Conflict-of-interest statement: The authors declare no conflicts of interest regarding this manuscript.

Open-Access: This article is an open-access article which was selected by an in-house editor and fully peer-reviewed by external reviewers. It is distributed in accordance with the Creative Commons Attribution Non Commercial (CC BY-NC 4.0) license, which permits others to distribute, remix, adapt, build upon this work non-commercially, and license their derivative works on different terms, provided the original work is properly cited and the use is non-commercial. See: http://creativecommons.org/licenses/by-nc/4.0/

Correspondence to: Nicola Coppola, MD, PhD, Department of Mental Health and Public Medicine, Section of Infectious Diseases, Second University of Naples, Via: L. Armanni 5, 80131 Naples, Italy. nicola.coppola@unina2.it

Telephone: +39-8-15666719 Fax: +39-8-15666013

Received: June 30, 2015
Peer-review started: June 30, 2015
First decision: September 18, 2015
Revised: September 27, 2015
Accepted: November 13, 2015
Article in press: November 17, 2015
Published online: November 28, 2015

Abstract

Hepatitis B virus (HBV) infection is a major public health problem in many countries, with nearly 300 million people worldwide carrying HBV chronic infection and over 1 million deaths per year due to cirrhosis and liver cancer. Several hepatitis B surface antigen (HBsAg) mutations have been described, most frequently due to a single amino acid substitution and seldom to a nucleotide deletion. The majority of mutations are located in the S region, but they have also been found in the pre-S1 and pre-S2 regions.
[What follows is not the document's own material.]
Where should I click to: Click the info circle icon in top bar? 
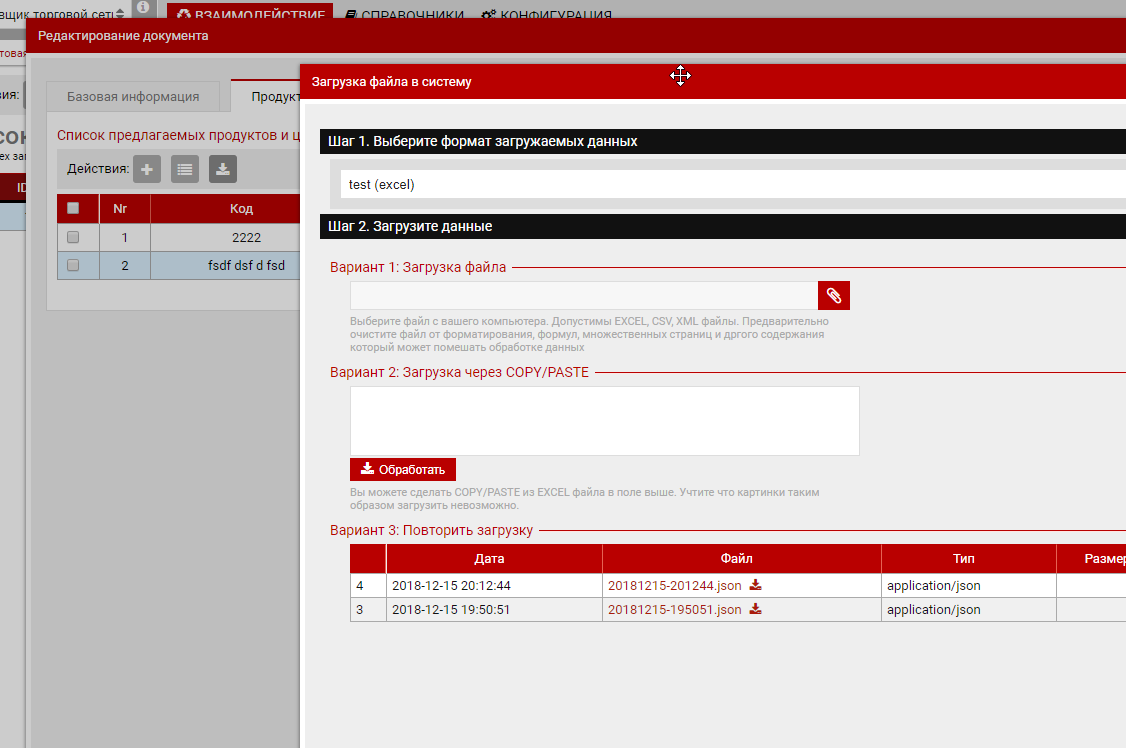coord(143,8)
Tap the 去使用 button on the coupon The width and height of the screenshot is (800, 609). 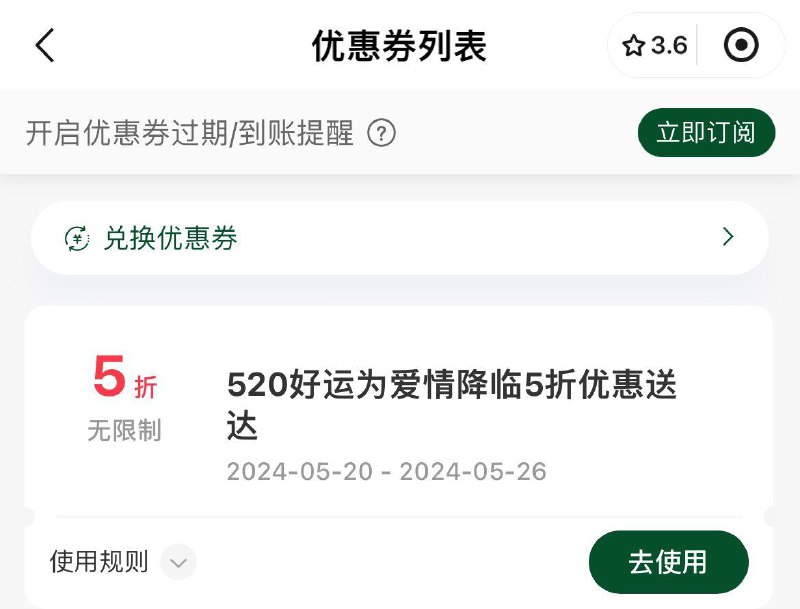coord(670,562)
Single amino acid substitutions in the major hydrophilic region of HBsAg, called the “a” determinant, have been associated with immune escape and the consequent failure of HBV vaccination and HBsAg detection, whereas deletions in the pre-S1 or pre-S2 regions have been associated with the development of hepatocellular carcinoma. This review article will focus on the HBsAg mutants and their biological and clinical implications.

Keywords: Hepatitis B virus infection, Vaccine escape, Immune escape hepatocellular carcinoma, Hepatitis B surface antigen mutants

Core tip: Antibodies to the hepatitis B surface antigen (HBsAg) produced in response to hepatitis B virus infection or vaccination and those used in diagnostic assays to detect this antigen in serum are both directed against the ‘‘a’’ determinant region, common to all subtypes of the virus. Mutations occurring on the loops of the “a” determinant may be responsible for the lack of protection in immunized patients and in those individuals receiving hepatitis B immune globulin or for failed detection of HBsAg using commercial diagnostic assays. There is growing evidence in the last decade of the association between HBsAg mutations and the development of hepatocellular carcinoma (HCC), suggesting that the pre-S1 or pre-S2 large deletions are those prevalently associated with the development of HCC. This review article will focus on the clinical impact of the various HBsAg mutants.